_Exercise instructions:_
The reply needs the lines from the one containing "This screenshot has" through the end of the material, each repeated exactly, and no pictures.

_Exercise data:_

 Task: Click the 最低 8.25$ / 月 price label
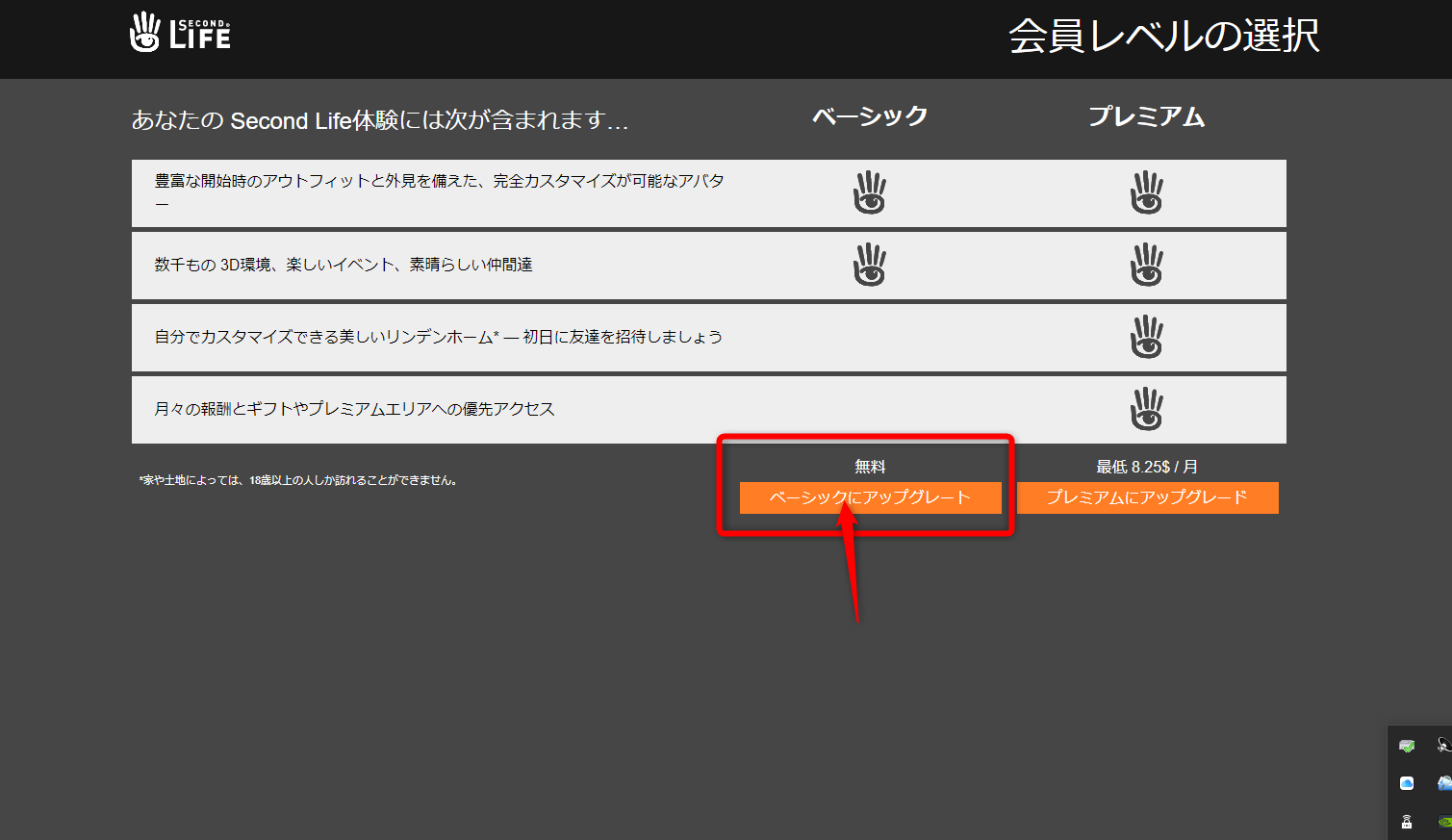tap(1146, 467)
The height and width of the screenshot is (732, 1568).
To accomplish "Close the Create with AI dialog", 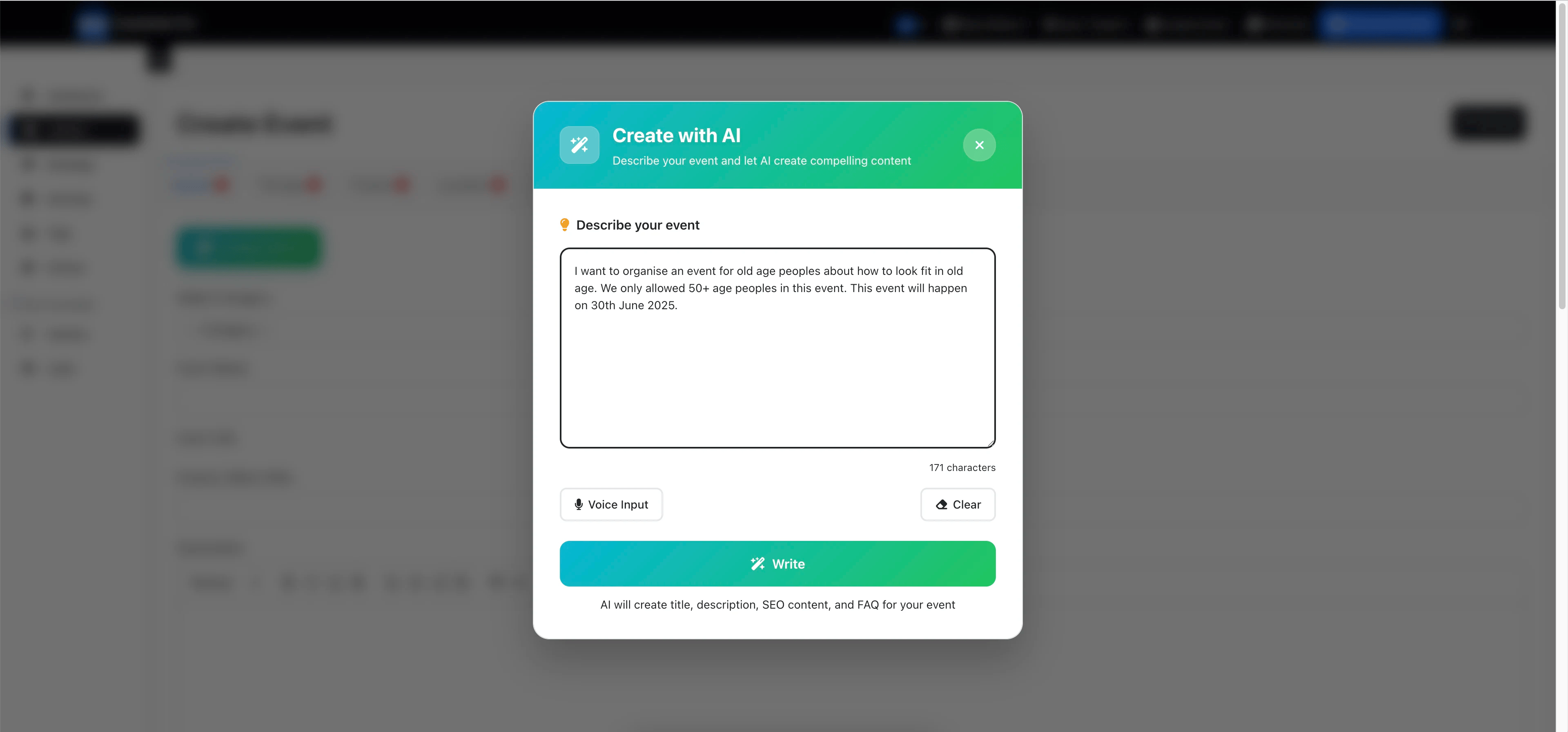I will tap(979, 145).
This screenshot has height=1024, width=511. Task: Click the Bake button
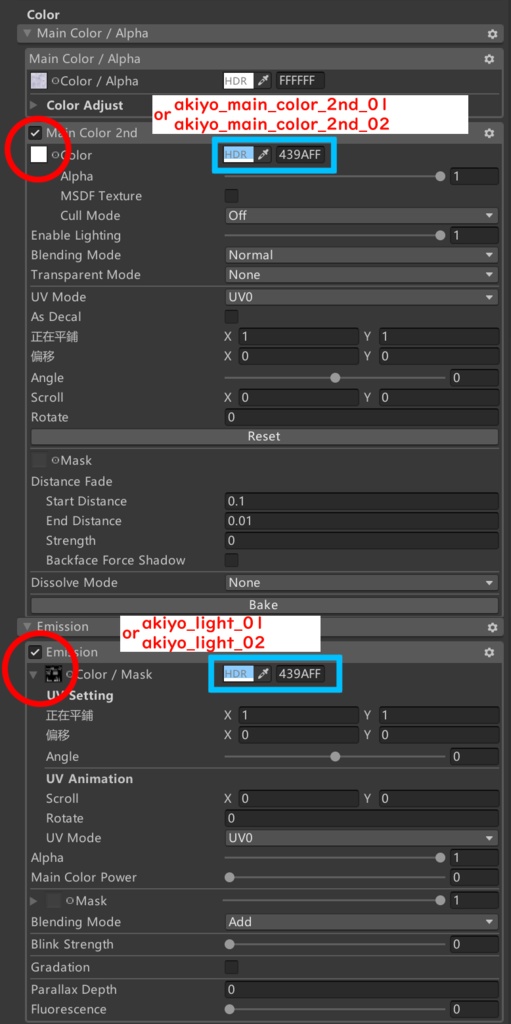point(264,605)
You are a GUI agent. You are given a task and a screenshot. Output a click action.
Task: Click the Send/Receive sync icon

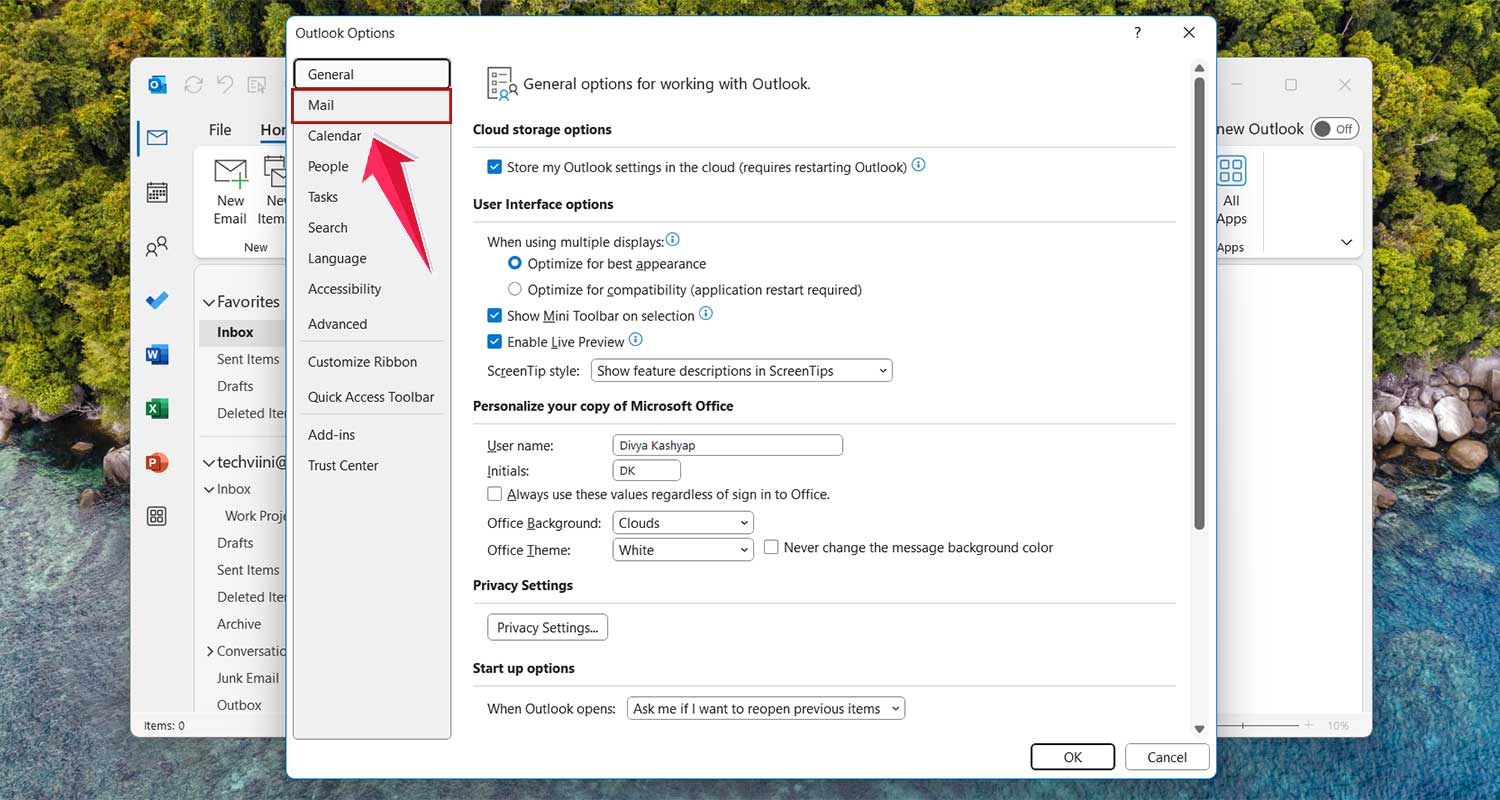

_Worked solution:_
This screenshot has height=1024, width=511. Task: Click the Bake button
point(264,605)
You are a GUI agent. You are given a task and a screenshot. Output a click action.
Task: Click the Send/Receive sync icon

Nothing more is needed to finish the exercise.